So you don't think your "Humanities - Technology Chart 3.0" might be unintuitive to some?

I'm not saying "stop making diagrams", I'm saying make better ones.

ckaihatsu
30th August 2012, 13:28
My first comment in your direction contained no attacks on your person, but it did contain a criticism of what you presented. However, your remark that "if you don't want to take the time with it then it wasn't meant for you" suggests that anyone who does not intuitively grasp your presentations is somehow beneath you. Instead of defending your work, you attacked me.




So you don't think your "Humanities - Technology Chart 3.0" might be unintuitive to some?


To clarify, I mean that the design requirements of this most recent work called for the layout that I implemented. I understand, of course, that it's not as accessible as one would be used to seeing, but that the content is worth more careful attention paid to it if one decides that it would be worth their while.

My response wasn't directed at your person and I made no characterizations of you as an individual.





I'm not saying "stop making diagrams", I'm saying make better ones.

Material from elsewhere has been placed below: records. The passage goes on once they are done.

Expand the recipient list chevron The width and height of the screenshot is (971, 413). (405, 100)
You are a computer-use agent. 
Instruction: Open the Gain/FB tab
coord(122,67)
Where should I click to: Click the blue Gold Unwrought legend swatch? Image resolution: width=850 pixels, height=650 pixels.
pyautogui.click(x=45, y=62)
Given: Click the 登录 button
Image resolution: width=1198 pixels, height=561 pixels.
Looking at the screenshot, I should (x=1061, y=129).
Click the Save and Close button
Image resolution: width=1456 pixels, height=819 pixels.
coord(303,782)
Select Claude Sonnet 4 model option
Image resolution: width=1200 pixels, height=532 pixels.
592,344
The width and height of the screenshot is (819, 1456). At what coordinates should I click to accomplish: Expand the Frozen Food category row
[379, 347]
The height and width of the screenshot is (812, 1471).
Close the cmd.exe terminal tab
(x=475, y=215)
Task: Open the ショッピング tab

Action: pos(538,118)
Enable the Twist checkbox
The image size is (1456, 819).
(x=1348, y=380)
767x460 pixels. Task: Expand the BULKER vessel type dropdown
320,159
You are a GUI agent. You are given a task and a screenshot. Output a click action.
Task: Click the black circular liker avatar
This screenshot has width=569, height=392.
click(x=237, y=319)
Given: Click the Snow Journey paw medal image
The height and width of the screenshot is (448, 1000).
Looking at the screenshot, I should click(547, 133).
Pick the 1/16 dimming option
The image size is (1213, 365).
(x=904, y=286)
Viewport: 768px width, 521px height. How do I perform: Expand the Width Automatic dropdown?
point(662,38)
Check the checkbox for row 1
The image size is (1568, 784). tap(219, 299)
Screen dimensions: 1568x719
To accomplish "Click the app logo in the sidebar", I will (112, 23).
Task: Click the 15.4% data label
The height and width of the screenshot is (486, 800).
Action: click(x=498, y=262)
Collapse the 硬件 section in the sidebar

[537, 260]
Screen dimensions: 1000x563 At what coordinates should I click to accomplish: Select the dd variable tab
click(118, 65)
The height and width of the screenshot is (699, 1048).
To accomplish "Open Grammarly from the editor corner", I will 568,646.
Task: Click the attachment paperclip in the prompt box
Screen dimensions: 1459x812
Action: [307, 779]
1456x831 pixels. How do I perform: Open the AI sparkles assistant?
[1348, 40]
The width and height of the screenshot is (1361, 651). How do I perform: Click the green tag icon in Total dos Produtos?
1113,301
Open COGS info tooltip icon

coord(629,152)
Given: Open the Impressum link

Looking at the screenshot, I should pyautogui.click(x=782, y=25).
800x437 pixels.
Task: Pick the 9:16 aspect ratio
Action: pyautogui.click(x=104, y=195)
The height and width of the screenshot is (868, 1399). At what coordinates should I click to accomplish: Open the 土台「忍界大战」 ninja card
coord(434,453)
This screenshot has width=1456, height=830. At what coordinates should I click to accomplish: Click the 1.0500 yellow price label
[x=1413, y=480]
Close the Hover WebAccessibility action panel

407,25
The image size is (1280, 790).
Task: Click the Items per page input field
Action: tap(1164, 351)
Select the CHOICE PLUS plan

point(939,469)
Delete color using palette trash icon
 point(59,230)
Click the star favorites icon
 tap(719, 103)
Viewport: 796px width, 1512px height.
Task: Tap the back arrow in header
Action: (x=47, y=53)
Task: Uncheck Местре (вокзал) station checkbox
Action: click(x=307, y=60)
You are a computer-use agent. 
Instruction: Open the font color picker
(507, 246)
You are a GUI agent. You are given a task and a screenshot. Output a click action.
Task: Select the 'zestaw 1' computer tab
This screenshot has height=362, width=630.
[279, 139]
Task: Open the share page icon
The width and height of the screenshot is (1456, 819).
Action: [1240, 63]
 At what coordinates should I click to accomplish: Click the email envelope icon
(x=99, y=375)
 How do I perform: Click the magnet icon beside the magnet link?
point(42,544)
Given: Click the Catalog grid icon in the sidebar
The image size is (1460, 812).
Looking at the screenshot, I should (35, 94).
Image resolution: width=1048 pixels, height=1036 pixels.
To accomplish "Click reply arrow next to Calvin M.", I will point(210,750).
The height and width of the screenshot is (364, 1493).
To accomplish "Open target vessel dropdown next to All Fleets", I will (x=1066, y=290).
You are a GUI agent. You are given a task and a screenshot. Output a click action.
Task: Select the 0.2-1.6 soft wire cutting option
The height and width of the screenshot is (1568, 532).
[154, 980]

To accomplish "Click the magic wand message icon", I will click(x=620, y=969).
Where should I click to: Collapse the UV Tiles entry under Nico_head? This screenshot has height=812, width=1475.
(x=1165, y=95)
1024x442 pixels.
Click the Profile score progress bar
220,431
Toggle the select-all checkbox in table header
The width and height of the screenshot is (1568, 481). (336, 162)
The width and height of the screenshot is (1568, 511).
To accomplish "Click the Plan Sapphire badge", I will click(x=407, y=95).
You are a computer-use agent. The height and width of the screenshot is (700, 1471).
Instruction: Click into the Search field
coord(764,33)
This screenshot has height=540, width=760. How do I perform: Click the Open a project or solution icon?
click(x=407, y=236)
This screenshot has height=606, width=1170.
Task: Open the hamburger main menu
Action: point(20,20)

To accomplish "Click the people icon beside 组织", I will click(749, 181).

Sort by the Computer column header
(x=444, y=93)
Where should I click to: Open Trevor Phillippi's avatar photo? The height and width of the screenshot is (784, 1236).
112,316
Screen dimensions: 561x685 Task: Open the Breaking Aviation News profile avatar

Well, I'll take this non-negative comment as a *positive* one, relative to everything else -- I actually remain open to collaborating with comrades here at RevLeft on anything that would be worthwhile, so the offer is extended to yourself as well. (A sketch is a good starting point, though obviously you're already capable yourself.)

Strannik
1st September 2012, 10:16
Technology, when liberating human time, greatly increases the social potential for surplus-value creation. But this does not automatically mean that surplus value is actually created, or that it is not possessed by bourgeoise.

Mr. Natural
1st September 2012, 17:00
ckaihatsu and Noxion, The two of you would be able to disengage from your petty spat over the eternally tangled relations of life that ckaihatsu's models attempt to portray if you would engage and comprehend Capra's triangle. The triangle models the universal pattern of organization that births all the mindblowing busyness of life and ckaihatsu's thumbnails.

But we've been here before, haven't we? My red-green best.

ckaihatsu
1st September 2012, 17:25
ckaihatsu and Noxion, The two of you would be able to disengage from your petty spat


Um, yeah, 'cause no one's said anything for the past 48 hours now, and, besides, the diagram only opens its secrets to those who are ready for them.

= D





over the eternally tangled relations of life that ckaihatsu's models attempt to portray if you would engage and comprehend Capra's triangle.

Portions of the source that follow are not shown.